Published online Jan 7, 2023. doi: 10.3748/wjg.v29.i1.43
Peer-review started: September 21, 2022
First decision: October 18, 2022
Revised: October 27, 2022
Accepted: December 13, 2022
Article in press: December 13, 2022
Published online: January 7, 2023
Processing time: 104 Days and 10.7 Hours
Given the frequent co-existence of an aggressive tumor and underlying chronic liver disease, the management of hepatocellular carcinoma (HCC) patients requires experienced multidisciplinary team discussion. Moreover, imaging plays a key role in the diagnosis, staging, restaging, and surveillance of HCC. Currently, imaging assessment of HCC entails the assessment of qualitative characteristics which are prone to inter-reader variability. Radiomics is an emerging field that extracts high-dimensional mineable quantitative features that cannot be assessed visually with the naked eye from medical imaging. The main potential applications of radiomic models in HCC are to predict histology, response to treatment, genetic signature, recurrence, and survival. Despite the encouraging results to date, there are challenges and limitations that need to be overcome before radiomics implementation in clinical practice. The purpose of this article is to review the main concepts and challenges pertaining to radiomics, and to review recent studies and potential applications of radiomics in HCC.

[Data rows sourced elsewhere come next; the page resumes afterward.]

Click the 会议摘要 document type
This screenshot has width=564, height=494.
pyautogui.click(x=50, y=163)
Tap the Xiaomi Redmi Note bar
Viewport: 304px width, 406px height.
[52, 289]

Core Tip: Radiomics is an emerging field that extracts high-dimensional mineable quantitative features that cannot be assessed visually with the naked eye from medical imaging. The main potential applications of radiomic models in hepatocellular carcinoma (HCC) are to predict histology, predict response to treatment, predict genetic signature, predict recurrence, and predict survival. The purpose of this article is to review the main concepts and challenges pertaining to radiomics, and to review recent studies and potential applications of radiomics in HCC.